- _Text shown_:
○ ○ ○ ○ ○ ○ ○

Ripley sniffed (and this provoked a bit a feud with Closson, who, in turn toned down his emphasis on racial psychology):
From the preceding formidable array of testimony it appears that the tendency of urban populations is certainly not toward the pure blond, long-headed, and tall Teutonic type. The phenomenon of urban selection is something more complex than a mere migration of a single racial element in the population toward the cities. The physical characteristics of townsmen are too contradictory for ethnic explanations alone. A process of physiological and social rather than of ethnic selection seems to be at work in addition. To be sure, the tendencies are slight; we are not even certain of their universal existence at all…..Naturalists have always turned to the environment for the final solution of many of the great problems of nature. In this case we have to do with one of the most sudden and radical changes of environment known to man. Every condition of city life, mental as well as physical, is at the polar extreme from those which prevail in the country. To deny that great modifications in human structure and functions may be effected by a change from one to the other is to gainsay all the facts of natural history (The Races of Europe, 599)
He and Boas contended that the environment wrought a decisive physiological influence upon individuals which lead to modifications of the existing type. Both too contended that social forces greatly affected the mortality and fertility of populations already placed in different conditions than their fellows by virtue of migration to the cities and residence within definite locales of the urban environment. “Urban selection” meant a great “sorting” which had little to do with physical characteristics and racial psychology. It was the city with its distinct institutions, customs, and mores, which rewarded those who are able to best adapt to the new conditions (554). Ripley did not believe type to be unimportant, but like Boas, he believed that environment wrought great changes to stature. This explained his emphasis on the degenerating effects of city life, a concern Boas did not share. This was why Ripley believed that the study of races was primarily archeological, while discussions of the present were sociological.
The city as the greater sorter, as a selector, and as a laboratory for society was a frequent trope. Adna Ferrin Weber wrote in the The Growth of Cities in the Nineteenth Century: A Study in Statistics (1899):
The city is the spectroscope of society; it analyzes and sifts the population, separating and classifying the diverse elements. The entire progress of civilization is a process of differentiation, and the city is the greatest differentiator. The mediocrity of the country is transformed by the city into the highest talent or the lowest criminal. Genius is often born in the country, but it is brought to light and developed by the city. On the other hand, the opportunities of the city work just as powerfully in the opposite direction upon the countrymen of an ignoble cast; the boy thief of the village becomes the daring bank robber of the metropolis.
While Boas and Ripley have been put into separate historiographical camps, with Ripley being on the wrong side of the divide of anthropological modernity, their emphasis on the plasticity of type due to social and psychological conditions was similar (even if Ripley was cautious in his language.) Thus, while remembered as one of the most prominent and last of the anthroprometrics, Ripley considered himself, at least cautiously, as an urban sociologist like Adna Weber and as a “naturalist” like Montesquieu.

○ ○ ○ ○ ○ ○ ○

- _Supplied information_:

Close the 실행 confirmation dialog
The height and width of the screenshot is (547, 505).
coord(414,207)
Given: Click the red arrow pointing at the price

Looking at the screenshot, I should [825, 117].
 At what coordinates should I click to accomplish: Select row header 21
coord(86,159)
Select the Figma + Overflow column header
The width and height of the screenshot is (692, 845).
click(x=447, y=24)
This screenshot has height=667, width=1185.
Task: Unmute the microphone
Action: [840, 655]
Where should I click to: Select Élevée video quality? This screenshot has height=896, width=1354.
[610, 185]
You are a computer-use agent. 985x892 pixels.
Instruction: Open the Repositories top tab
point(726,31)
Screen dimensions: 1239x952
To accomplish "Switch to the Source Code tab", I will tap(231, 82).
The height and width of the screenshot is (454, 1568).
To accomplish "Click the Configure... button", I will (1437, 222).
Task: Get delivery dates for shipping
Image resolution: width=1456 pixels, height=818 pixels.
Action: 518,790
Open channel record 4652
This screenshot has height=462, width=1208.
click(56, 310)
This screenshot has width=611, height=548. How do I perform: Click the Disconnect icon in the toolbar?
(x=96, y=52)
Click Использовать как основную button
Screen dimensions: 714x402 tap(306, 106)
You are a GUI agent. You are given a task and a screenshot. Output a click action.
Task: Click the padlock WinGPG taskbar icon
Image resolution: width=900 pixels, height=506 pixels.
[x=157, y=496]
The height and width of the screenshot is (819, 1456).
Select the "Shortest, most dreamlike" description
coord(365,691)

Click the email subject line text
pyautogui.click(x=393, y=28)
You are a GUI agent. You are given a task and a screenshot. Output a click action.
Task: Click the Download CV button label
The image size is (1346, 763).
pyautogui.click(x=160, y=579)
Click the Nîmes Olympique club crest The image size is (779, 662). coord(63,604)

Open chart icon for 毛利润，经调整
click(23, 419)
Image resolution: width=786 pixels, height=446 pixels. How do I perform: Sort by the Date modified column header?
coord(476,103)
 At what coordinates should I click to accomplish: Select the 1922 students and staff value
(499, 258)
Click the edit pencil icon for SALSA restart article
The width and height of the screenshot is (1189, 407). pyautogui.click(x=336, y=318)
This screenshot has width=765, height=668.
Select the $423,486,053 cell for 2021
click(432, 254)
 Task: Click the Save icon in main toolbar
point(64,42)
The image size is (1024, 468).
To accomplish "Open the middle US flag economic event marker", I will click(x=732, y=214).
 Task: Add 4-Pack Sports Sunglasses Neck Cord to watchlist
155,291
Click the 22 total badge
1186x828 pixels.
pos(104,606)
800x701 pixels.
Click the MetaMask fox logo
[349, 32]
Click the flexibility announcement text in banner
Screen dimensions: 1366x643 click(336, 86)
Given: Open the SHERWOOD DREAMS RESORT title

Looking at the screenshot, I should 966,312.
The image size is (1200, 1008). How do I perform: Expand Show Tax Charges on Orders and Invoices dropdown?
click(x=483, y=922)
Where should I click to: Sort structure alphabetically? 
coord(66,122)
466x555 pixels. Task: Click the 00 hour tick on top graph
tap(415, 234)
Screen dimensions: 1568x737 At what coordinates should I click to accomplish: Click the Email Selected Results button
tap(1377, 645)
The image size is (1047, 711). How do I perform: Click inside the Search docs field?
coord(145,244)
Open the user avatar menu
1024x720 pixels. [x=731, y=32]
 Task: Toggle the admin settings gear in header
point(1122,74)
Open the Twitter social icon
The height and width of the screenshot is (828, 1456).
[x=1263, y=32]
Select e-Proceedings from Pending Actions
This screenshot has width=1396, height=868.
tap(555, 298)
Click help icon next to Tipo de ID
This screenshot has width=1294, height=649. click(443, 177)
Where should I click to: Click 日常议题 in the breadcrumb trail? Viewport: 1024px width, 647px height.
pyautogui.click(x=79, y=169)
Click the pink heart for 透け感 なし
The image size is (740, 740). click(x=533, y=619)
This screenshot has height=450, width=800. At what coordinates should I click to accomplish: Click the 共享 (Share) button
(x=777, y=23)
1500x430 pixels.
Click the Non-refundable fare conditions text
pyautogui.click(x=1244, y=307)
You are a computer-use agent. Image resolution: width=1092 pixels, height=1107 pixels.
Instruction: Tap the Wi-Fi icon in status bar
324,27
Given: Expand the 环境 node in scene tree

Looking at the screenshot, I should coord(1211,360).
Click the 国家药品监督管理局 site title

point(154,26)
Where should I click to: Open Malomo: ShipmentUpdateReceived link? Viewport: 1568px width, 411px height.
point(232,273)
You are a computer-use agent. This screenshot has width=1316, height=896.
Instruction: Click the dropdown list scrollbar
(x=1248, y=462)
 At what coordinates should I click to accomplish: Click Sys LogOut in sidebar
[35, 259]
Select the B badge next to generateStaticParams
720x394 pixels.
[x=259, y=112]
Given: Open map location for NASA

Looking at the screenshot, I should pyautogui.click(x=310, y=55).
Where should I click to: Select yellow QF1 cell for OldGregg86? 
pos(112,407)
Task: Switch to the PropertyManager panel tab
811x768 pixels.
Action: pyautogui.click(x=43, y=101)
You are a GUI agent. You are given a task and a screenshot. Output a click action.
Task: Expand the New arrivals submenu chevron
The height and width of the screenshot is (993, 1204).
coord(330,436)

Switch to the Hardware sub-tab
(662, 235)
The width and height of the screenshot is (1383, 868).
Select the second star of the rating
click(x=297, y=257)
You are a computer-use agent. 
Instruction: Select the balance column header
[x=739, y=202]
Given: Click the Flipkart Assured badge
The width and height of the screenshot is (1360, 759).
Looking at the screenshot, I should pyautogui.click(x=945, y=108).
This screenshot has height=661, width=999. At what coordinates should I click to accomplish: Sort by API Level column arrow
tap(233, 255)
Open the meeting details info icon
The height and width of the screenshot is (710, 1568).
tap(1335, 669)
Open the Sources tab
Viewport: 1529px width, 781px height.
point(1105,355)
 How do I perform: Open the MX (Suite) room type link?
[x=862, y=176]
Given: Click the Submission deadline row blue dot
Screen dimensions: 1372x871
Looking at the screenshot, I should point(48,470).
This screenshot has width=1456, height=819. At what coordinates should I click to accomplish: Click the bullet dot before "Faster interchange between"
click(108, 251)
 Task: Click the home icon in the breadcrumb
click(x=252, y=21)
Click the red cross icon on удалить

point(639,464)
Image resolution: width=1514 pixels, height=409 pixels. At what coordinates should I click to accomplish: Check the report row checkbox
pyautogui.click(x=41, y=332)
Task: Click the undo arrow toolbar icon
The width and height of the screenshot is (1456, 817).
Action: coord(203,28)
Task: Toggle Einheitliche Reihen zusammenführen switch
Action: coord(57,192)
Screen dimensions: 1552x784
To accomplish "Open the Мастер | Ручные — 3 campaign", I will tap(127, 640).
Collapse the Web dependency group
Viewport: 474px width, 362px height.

○ ○ ○ ○ ○ ○ ○

- _What to work on_:
[A] Name every person mentioned in the passage on Ripley and urban selection.
[B] Answer these questions using the passage on Ripley and urban selection.
(i) With whom did Ripley's remarks provoke a feud?
(ii) What concern of Ripley's did Boas not share?
(iii) In the quotation from Weber, the city is called the spectroscope of what?
The items have no connection to the text about Ripley and urban selection.

- _Numbered responses_:
[A] Ripley, Closson, Boas, Adna Ferrin Weber, Montesquieu

[B]
(i) Closson
(ii) The degenerating effects of city life
(iii) Society